〈論説〉介護保険の見直し 過疎地をどう支える

2026年0523 福祉新聞編集部

 2040年へ、この列島の変貌は激しい。

 高齢化はなお進展し、85歳以上が急増する。介護や医療の従事者はより多く必要になるが、働き手は急減する。とりわけ全市町村の3割、558市町村は人口が半数未満に落ち込む。

 今国会に提出の「社会福祉法等の一部改正案」は複数の「束ね法案」だが、主力は介護保険制度の見直しだ。特に過疎地域の介護態勢に新たな方針を示した。

 全国を「大都市部」「一般市等」、さらに担い手不足と利用者減に挟撃される「中山間・人口減少地域」と3区分した。国土の6割を占める中山間地の中で「特定地域」を設ける。そこでは介護職らの人員配置基準の緩和などに踏み切り、月単位の定額報酬も可能な「特定地域サービス」を創設する。

 「特定地域」は、厚生労働省令で基準を定め、都道府県が介護保険事業計画等の策定課程で市町村の意向を確認しながら決める。

 現在も利用者の少なさや交通の不便さを勘案し、離島などで基準以下の人員配置を認める「特例介護サービス」がある(訪問介護、通所介護、福祉系ショートステイなど)。この対象地域・業種を拡大する形になる。

 人材確保が難しい先行きを考えると、配置基準の緩和はやむを得ないのか。だが、審議会の議論でも「サービスの質は落ちる」「スタッフ減で仕事はきつくなり、就労希望者まで減らないか」「何より介護職全般の待遇改善を」などと疑義や注文が目立った。

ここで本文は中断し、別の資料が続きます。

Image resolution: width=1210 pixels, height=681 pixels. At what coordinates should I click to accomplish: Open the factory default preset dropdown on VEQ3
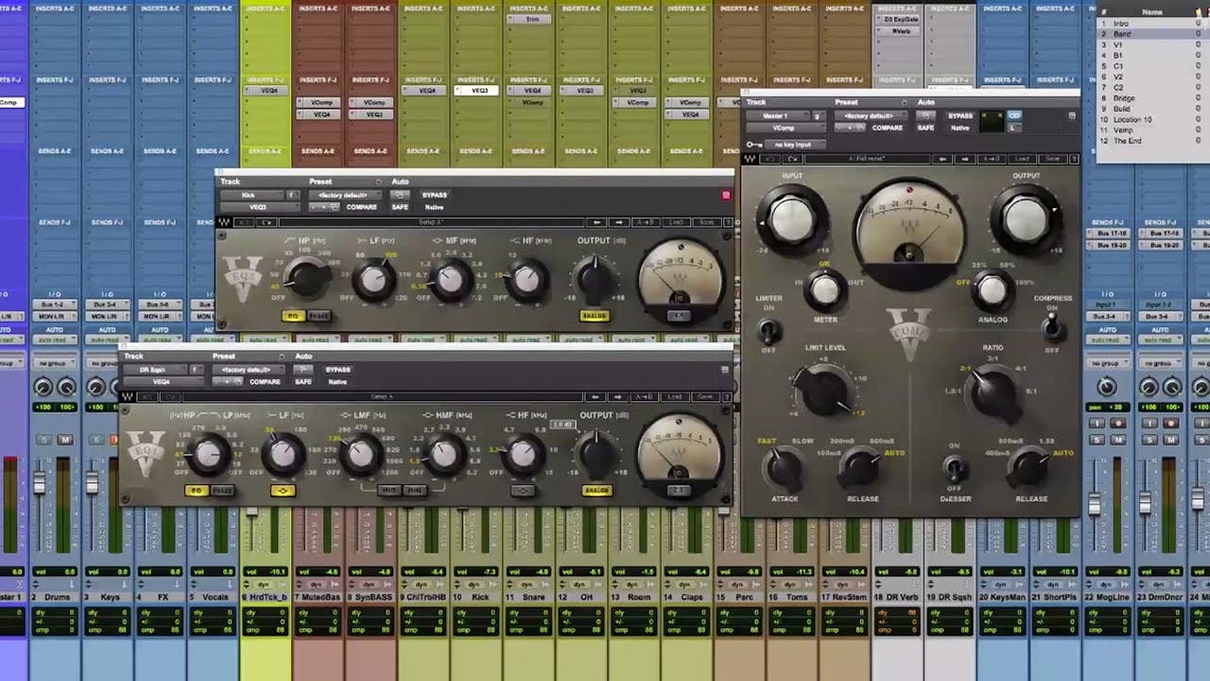tap(343, 195)
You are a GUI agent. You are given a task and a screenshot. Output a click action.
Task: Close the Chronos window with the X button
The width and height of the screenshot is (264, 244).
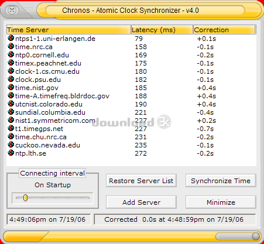[x=12, y=10]
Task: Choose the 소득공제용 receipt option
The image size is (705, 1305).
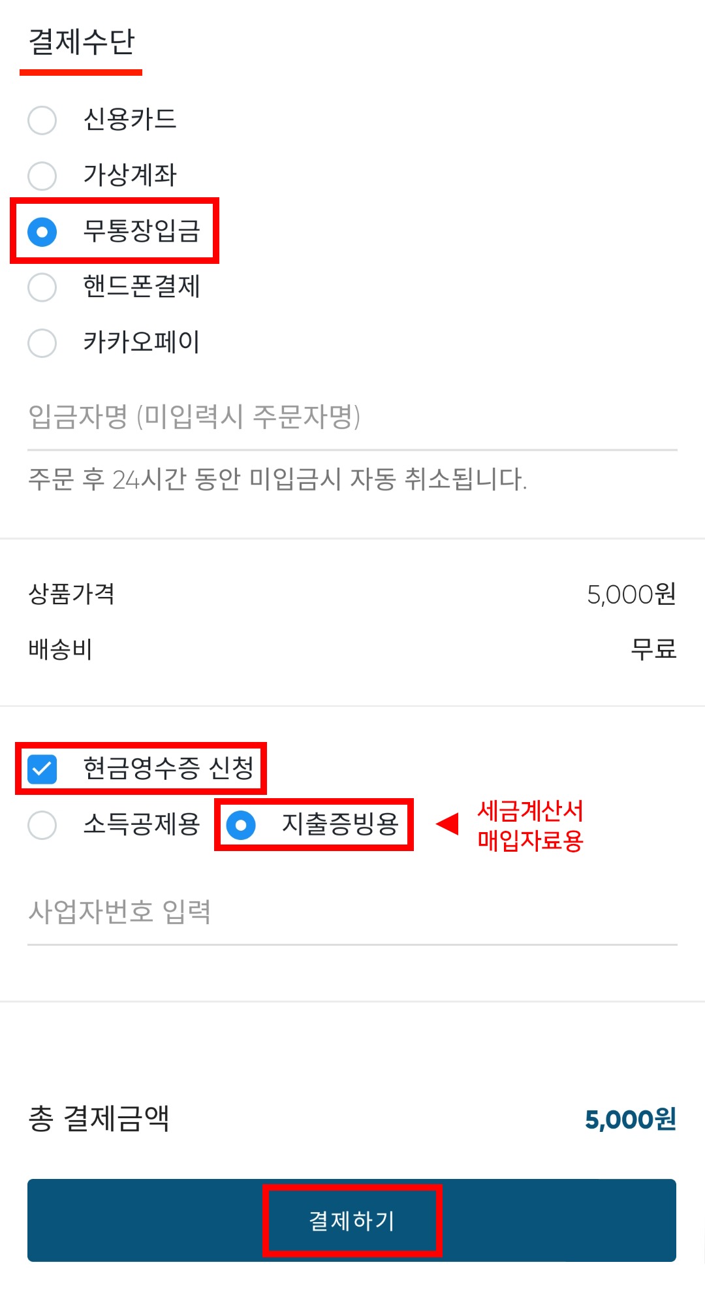Action: click(42, 825)
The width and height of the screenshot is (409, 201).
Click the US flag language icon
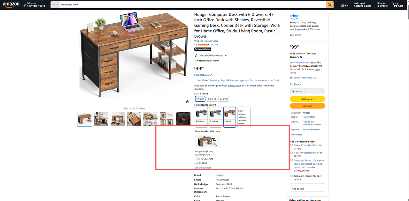tap(343, 6)
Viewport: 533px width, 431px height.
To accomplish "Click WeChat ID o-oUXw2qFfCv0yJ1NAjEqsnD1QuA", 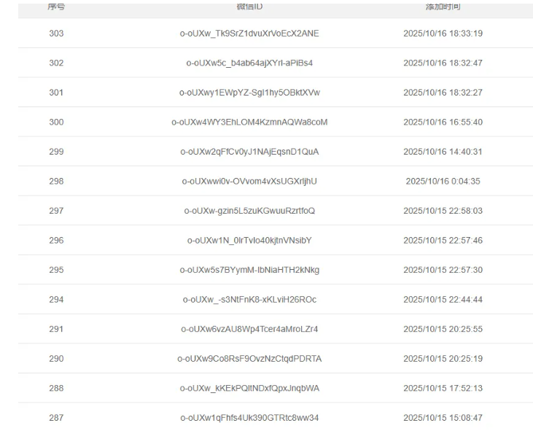I will coord(249,152).
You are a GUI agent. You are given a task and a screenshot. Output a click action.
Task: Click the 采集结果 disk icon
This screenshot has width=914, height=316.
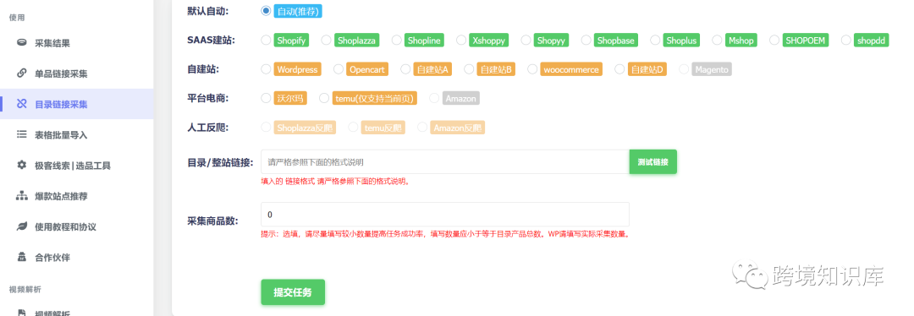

 特定地域の訪問介護には、提供回数に応じた出来高払いと、月単位の定額払いのどちらかを事業所が選べるようにする。過疎地では利用者の減少、散在する利用者宅を回る負担などで経営難に陥る。強硬な反対意見はなかったが、利用者側に選択権はなく、自己負担は増えそうだ。

 新たな取り組みを進めても、事業所を整備できない地域では、市町村が介護事業者に委託する「特定地域居宅サービス等事業」の創設を提案した。介護保険の財源を使い要支援者らにサービスを提供する地域支援事業の拡大版で、広範囲な訪問系サービスの展開や訪問介護と通所介護の兼業も想定される。

 介護サービスを維持する、いわば〝最後のとりで〟になるが、委託事業所探しや委託事業所づくりは「役場の職員さえ補えない中で、人材確保面で難しい」と現場から本音も漏れた。

 確かに列島の変貌をにらみ、危機感を深めるべき節目にある。一方で、法改正のたびに複雑多岐になる制度に戸惑う。介護サービスを利用しない20~64歳の62%が介護保険を「ほとんど知らない」「まったく知らない」と答えた(長寿社会開発センター調査)。

 危機感の共有を広めなければ危機は乗り切れない。